»»

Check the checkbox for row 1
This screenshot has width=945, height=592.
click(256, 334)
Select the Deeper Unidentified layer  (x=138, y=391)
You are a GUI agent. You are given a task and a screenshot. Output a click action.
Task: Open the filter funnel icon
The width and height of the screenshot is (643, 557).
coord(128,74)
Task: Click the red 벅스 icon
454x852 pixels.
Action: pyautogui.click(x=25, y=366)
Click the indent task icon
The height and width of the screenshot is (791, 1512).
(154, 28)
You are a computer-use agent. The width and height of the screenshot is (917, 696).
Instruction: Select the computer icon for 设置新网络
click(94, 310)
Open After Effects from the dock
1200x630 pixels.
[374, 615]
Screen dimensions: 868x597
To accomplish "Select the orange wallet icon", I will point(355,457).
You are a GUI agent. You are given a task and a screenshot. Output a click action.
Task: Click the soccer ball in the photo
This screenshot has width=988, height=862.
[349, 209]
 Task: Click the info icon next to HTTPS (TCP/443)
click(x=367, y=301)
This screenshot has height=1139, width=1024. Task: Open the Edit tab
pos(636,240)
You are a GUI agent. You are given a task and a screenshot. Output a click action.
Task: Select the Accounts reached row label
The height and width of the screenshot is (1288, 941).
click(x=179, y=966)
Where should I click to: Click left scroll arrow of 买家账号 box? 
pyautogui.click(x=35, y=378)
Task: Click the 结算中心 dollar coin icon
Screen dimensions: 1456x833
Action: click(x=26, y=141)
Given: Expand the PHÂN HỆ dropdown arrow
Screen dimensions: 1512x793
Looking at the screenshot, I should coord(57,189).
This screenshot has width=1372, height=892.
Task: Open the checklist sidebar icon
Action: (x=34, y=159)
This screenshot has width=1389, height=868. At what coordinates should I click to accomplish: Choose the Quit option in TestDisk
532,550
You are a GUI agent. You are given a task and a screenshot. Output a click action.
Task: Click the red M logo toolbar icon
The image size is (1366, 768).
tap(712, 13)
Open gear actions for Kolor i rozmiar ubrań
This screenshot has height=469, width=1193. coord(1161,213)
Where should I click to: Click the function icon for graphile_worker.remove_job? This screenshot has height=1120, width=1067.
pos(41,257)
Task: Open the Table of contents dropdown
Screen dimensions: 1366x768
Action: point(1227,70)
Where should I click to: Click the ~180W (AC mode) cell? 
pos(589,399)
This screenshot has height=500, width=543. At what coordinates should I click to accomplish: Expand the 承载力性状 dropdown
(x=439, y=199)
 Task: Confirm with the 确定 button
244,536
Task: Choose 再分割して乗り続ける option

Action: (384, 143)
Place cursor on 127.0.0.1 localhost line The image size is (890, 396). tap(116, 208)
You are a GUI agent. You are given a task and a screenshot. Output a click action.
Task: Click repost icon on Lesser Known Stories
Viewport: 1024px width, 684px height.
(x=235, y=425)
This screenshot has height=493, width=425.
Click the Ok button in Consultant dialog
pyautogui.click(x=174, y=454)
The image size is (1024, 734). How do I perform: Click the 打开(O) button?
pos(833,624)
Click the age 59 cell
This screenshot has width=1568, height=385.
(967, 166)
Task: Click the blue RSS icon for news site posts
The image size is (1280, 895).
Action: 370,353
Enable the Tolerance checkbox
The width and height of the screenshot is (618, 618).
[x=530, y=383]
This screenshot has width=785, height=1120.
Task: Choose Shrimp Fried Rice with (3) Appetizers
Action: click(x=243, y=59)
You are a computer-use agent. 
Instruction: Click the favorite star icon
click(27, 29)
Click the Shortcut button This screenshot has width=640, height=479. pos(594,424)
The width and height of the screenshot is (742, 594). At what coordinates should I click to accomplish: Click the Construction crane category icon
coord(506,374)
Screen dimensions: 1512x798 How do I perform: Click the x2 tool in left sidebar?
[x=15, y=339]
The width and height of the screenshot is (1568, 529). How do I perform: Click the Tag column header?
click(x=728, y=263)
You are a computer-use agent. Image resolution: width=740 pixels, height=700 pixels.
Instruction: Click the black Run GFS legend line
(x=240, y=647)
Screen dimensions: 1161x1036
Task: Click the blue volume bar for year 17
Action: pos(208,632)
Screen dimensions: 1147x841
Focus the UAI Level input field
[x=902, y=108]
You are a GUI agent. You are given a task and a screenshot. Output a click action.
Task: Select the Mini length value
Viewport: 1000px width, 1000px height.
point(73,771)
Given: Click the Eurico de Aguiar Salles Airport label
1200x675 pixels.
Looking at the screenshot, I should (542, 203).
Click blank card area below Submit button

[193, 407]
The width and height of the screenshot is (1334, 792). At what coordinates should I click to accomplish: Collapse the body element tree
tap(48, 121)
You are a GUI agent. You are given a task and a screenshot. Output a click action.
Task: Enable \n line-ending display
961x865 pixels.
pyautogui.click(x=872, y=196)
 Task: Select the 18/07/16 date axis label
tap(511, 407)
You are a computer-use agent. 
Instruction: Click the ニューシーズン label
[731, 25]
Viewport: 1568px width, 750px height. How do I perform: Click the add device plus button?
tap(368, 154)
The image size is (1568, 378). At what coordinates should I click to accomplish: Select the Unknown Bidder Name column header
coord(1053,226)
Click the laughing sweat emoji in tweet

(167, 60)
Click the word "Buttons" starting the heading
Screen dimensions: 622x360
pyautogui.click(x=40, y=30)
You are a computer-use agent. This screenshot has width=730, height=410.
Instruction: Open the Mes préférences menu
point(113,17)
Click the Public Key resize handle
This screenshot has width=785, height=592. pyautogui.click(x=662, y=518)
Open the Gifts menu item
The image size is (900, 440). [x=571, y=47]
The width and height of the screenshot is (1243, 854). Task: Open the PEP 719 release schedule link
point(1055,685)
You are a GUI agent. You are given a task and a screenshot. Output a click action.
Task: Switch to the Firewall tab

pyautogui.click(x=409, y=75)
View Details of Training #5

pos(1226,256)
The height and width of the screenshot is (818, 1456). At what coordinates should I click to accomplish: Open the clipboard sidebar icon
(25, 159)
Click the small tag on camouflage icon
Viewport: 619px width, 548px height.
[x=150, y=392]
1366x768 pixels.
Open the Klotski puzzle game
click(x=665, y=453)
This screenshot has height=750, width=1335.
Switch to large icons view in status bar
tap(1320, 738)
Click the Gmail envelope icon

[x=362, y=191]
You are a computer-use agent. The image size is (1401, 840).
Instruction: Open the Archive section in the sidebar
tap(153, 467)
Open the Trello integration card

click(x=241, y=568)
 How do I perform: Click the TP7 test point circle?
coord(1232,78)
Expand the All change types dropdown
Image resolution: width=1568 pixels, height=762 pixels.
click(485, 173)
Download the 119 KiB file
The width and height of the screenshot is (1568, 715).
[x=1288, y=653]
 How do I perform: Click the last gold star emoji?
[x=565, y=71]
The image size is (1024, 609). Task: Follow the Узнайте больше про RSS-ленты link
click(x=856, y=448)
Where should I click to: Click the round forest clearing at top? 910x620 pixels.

««

Quote the rows verbatim, beginning at the line that contains "The image size is (1568, 378)." and ending after the line that contains "pyautogui.click(x=40, y=30)".

The image size is (1568, 378). At what coordinates should I click to accomplish: Select the Unknown Bidder Name column header
coord(1053,226)
Click the laughing sweat emoji in tweet

(167, 60)
Click the word "Buttons" starting the heading
Screen dimensions: 622x360
pyautogui.click(x=40, y=30)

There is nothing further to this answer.